DOCUMENT SOURCE —
Ce site a rendu
hommage par le passé à des auteurs oubliés ou méconnus et leur a redonné une
certaine gloire posthume. Il appartenait donc au Bibliomane Moderne d’honorer cet
amateur d’histoire locale que fut Philibert Falcoz, érudit savoyard,
académicien et membre agrégé de la Société Savoisienne d’Histoire et
d’Archéologie.
On rencontre de temps
à autre chez les libraires ces petites plaquettes consacrées au régionalisme savoyard.
(J’en rappelle la liste en annexe à cet article).
Fig 1 Les Mélanges
Savoyards de Philibert Falcoz
Fig 2 Quelques
plaquettes signées Falcoz
Fig 3 Notice sur
Saint Hélène du Lac, 1922
Fig 4 Du même Auteur
Fig 5 Souvenirs d’un
touriste à travers la Savoie, 1899
Philibert Falcoz est
la figure typique de ces lettrés du XIXème siècle qui animaient les sociétés
savantes et contribuaient à faire progresser les sciences humaines grâce à leurs
travaux de fourmi dans les archives notariales, les chartes et les livres de
comptes des siècles précédents. Il fallait posséder le latin et le grec, avoir
des notions de paléographie et une bonne culture classique pour écrire dans un
style souvent brillant ces sommes historiques puisées à la source (et dont les
preuves, patiemment retranscrites en annexes des ouvrages, ont parfois disparu aujourd’hui).

VOS TÂCHES —
**A.** D’après l’article sur Philibert Falcoz, de quelle société celui-ci était-il membre agrégé ?
**B.** Recopiez le passage de l’article sur Philibert Falcoz allant de « On rencontre de » jusqu’à « à cet article). » inclus.
**C.** Les affirmations suivantes concordent-elles avec l’article sur Philibert Falcoz ? Répondez par oui ou par non et citez à chaque fois les mots décisifs du texte.
(i) Philibert Falcoz était académicien.
(ii) Les *Souvenirs d’un touriste à travers la Savoie* datent de 1922.
(iii) Les preuves retranscrites en annexe des ouvrages se sont toutes conservées jusqu’à aujourd’hui.

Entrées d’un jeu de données
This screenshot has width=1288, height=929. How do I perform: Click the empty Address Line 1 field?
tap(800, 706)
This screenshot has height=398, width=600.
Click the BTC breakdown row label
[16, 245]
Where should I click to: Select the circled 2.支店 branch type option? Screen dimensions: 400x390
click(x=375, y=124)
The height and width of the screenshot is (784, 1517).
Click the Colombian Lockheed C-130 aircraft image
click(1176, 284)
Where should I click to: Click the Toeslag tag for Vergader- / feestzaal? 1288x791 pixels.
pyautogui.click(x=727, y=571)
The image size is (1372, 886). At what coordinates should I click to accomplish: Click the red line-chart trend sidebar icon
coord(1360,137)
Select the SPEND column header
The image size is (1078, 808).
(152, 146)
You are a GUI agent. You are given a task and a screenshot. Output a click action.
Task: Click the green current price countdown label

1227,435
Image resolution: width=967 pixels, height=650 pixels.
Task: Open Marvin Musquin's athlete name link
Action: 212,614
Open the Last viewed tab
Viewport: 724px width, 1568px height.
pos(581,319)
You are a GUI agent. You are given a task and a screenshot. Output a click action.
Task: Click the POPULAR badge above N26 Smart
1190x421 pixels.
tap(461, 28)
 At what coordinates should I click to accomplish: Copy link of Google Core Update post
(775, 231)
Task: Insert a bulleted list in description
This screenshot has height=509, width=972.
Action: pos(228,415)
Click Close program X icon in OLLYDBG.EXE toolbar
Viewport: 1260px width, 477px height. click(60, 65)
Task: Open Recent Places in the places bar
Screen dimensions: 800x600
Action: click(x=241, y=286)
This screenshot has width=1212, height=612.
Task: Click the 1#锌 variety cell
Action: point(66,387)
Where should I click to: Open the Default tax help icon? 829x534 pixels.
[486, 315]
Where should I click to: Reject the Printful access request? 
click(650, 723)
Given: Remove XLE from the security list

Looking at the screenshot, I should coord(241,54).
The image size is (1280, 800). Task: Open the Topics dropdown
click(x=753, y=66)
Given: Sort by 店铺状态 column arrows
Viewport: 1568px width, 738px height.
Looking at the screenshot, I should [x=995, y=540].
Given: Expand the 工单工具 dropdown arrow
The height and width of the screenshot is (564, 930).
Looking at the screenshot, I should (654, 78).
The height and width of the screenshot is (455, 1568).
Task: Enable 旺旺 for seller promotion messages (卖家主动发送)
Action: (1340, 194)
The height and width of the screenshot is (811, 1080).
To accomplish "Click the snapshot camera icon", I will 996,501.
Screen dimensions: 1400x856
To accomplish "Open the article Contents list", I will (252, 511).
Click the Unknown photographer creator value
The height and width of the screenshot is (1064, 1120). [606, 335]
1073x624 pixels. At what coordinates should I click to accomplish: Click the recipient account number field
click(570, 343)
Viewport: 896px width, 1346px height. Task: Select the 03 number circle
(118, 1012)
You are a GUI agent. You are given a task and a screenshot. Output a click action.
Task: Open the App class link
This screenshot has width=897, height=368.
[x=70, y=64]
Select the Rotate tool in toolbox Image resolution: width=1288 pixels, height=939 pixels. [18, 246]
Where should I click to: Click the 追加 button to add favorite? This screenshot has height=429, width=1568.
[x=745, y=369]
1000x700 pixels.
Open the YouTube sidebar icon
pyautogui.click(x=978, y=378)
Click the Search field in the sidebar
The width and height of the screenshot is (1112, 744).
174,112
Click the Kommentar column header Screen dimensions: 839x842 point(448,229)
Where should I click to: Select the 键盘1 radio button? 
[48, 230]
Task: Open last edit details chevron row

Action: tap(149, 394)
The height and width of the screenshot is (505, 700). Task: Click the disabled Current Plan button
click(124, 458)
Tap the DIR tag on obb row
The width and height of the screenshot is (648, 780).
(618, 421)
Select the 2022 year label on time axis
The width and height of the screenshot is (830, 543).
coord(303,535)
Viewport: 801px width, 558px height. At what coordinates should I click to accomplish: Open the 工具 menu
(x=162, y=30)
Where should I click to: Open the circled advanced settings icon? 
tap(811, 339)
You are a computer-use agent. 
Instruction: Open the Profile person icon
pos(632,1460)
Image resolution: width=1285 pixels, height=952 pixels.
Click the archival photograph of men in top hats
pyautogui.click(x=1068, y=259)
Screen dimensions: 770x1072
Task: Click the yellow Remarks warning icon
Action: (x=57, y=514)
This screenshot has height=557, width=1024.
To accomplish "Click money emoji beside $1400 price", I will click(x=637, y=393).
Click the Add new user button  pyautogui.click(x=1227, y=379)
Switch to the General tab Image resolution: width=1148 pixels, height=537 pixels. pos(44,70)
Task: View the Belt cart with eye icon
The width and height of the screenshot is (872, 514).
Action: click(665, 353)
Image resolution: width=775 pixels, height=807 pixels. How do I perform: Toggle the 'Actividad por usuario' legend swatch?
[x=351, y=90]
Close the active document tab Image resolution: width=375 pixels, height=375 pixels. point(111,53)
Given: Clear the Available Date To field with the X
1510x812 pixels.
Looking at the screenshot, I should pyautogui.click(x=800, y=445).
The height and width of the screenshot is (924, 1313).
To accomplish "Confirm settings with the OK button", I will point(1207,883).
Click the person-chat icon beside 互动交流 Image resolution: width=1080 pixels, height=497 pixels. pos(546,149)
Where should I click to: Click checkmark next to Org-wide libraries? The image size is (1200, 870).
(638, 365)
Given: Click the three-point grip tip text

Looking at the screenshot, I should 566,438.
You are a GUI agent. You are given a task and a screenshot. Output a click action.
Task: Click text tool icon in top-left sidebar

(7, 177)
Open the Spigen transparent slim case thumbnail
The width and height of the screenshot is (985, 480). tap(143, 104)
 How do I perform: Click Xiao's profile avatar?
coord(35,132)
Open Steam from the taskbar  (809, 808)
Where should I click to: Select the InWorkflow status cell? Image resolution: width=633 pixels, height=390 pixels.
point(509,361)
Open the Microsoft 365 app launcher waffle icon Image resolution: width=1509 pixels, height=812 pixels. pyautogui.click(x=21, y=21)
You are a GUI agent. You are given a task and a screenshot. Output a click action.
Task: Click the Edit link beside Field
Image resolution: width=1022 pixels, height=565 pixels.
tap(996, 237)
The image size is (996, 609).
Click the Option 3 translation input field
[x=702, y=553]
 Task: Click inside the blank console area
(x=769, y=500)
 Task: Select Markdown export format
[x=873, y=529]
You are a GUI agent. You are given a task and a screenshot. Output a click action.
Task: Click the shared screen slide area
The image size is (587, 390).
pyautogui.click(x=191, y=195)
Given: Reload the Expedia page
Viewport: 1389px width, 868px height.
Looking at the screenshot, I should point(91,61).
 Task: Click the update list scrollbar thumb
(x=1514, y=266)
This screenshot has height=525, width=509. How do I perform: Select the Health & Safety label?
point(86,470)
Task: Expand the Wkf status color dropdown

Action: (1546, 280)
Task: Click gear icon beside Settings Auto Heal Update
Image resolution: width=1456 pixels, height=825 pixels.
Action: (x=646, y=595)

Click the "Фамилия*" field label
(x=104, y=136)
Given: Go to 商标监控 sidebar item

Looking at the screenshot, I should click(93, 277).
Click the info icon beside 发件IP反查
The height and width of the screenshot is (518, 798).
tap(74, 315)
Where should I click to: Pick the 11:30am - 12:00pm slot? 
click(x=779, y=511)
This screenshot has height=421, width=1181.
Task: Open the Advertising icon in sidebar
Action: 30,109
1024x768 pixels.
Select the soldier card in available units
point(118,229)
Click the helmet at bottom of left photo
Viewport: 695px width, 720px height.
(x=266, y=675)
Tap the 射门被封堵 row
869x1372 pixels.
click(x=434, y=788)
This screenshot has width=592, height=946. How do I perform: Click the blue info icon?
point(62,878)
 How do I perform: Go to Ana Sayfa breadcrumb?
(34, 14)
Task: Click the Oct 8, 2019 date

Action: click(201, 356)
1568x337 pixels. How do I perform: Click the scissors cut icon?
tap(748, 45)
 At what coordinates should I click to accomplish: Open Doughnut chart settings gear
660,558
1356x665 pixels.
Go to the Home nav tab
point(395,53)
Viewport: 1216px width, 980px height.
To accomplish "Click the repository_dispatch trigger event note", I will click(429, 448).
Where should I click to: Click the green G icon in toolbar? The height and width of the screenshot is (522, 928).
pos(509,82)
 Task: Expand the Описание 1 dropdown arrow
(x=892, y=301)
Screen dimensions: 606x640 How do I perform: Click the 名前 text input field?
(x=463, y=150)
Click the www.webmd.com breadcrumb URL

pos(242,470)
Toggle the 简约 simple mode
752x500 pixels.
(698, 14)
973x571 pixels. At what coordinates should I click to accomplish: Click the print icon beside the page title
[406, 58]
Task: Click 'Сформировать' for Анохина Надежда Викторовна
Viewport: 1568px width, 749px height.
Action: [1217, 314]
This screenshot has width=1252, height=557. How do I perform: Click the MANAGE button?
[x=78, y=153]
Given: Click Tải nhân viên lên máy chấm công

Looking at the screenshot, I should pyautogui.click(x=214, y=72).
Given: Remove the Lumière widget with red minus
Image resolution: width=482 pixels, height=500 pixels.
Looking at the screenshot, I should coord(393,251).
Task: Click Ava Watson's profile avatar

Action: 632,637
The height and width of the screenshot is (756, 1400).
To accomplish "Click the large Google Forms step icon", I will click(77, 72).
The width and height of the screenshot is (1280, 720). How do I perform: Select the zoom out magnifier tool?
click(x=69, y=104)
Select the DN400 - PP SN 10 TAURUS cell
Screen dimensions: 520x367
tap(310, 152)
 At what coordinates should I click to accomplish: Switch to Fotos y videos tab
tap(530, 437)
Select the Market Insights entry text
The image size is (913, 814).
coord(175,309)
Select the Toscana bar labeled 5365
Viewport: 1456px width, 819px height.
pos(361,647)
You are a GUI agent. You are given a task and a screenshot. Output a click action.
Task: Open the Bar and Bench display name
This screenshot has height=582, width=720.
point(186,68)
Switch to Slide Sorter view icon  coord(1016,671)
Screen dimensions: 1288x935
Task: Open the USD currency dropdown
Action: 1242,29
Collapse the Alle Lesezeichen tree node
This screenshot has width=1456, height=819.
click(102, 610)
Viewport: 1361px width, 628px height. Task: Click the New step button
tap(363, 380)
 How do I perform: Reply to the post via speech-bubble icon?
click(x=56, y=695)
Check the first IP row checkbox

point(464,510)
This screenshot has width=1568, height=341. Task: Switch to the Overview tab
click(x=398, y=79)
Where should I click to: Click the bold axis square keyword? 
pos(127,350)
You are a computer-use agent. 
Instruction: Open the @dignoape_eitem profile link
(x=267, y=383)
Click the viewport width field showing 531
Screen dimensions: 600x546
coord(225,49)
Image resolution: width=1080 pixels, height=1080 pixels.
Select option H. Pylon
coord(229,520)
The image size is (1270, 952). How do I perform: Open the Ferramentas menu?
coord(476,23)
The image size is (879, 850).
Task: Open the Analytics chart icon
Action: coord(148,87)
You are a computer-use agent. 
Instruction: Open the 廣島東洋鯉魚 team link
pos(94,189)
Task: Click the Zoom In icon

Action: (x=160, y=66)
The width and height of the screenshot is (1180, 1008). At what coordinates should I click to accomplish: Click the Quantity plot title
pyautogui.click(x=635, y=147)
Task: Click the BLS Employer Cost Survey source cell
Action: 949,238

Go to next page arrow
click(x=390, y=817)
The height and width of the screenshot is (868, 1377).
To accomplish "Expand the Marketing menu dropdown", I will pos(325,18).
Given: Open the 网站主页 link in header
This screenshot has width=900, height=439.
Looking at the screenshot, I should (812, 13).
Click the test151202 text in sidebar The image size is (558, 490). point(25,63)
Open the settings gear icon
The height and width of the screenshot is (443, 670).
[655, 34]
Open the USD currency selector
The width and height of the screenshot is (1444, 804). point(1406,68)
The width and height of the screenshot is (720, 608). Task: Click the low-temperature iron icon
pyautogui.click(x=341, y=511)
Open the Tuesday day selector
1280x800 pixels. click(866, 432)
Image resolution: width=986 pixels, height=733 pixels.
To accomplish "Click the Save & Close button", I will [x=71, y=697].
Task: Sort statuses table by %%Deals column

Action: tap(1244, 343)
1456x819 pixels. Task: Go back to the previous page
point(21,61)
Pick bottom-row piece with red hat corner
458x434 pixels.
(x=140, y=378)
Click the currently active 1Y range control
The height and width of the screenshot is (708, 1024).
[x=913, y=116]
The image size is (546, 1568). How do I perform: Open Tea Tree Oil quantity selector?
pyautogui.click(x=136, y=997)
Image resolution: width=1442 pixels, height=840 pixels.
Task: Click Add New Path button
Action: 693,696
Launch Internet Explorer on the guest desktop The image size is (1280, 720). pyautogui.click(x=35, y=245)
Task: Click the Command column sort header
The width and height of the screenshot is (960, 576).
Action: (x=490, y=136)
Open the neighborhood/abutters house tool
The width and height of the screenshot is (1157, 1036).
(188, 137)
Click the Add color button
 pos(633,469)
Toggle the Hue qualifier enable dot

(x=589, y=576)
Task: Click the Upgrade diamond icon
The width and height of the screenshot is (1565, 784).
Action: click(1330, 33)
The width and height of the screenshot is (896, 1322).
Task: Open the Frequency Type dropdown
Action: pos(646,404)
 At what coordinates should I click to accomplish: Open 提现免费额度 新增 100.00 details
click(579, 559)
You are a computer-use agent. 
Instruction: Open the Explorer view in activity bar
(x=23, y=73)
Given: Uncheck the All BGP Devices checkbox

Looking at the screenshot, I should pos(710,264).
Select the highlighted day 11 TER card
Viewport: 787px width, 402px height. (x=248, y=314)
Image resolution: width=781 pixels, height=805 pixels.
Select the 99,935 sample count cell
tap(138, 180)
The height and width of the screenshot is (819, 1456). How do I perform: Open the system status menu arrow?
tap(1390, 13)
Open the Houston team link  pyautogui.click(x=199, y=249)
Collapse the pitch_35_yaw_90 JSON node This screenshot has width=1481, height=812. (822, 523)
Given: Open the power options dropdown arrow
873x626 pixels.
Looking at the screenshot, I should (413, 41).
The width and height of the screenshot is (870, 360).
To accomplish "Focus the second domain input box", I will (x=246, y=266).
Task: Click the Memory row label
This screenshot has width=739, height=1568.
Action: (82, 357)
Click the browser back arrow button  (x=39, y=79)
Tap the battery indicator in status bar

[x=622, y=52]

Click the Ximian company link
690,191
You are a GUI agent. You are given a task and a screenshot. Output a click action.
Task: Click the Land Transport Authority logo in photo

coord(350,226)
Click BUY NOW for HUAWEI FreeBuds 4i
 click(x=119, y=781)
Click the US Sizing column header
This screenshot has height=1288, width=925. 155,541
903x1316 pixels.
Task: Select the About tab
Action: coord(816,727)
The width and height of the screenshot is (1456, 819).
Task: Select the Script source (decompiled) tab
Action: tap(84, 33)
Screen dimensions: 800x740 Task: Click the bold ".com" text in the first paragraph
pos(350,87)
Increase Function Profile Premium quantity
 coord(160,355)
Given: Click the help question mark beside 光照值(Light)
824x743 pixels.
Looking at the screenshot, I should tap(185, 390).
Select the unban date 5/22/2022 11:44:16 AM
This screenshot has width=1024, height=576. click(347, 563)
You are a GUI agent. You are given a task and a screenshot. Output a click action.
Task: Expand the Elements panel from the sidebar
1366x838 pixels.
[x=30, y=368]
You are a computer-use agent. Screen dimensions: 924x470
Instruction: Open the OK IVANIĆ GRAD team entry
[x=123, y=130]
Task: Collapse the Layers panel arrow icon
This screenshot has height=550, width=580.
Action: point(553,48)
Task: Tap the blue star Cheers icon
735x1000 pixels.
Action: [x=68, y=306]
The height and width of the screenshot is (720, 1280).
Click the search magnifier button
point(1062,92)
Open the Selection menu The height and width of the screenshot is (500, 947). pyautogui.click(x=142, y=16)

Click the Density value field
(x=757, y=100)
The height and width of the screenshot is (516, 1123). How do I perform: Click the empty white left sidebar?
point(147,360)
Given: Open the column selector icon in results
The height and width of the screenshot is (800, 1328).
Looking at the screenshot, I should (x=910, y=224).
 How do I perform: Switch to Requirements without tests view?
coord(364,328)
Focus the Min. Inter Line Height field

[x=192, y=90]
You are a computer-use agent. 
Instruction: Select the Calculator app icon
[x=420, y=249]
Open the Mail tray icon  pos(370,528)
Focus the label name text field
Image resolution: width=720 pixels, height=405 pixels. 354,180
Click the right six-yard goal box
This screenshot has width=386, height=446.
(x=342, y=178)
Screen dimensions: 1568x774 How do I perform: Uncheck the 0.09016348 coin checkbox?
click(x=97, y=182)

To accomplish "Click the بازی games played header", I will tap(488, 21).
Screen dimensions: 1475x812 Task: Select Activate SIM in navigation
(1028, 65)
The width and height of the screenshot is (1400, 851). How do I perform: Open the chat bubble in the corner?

RÉPONSES FOURNIES —
**A.** De la Société Savoisienne d’Histoire et d’Archéologie.

**B.**
On rencontre de temps
à autre chez les libraires ces petites plaquettes consacrées au régionalisme savoyard.
(J’en rappelle la liste en annexe à cet article).

**C.**
(i) Oui : « académicien et membre agrégé de la Société Savoisienne d’Histoire et d’Archéologie ».
(ii) Non : « Souvenirs d’un touriste à travers la Savoie, 1899 ».
(iii) Non : « ont parfois disparu aujourd’hui ».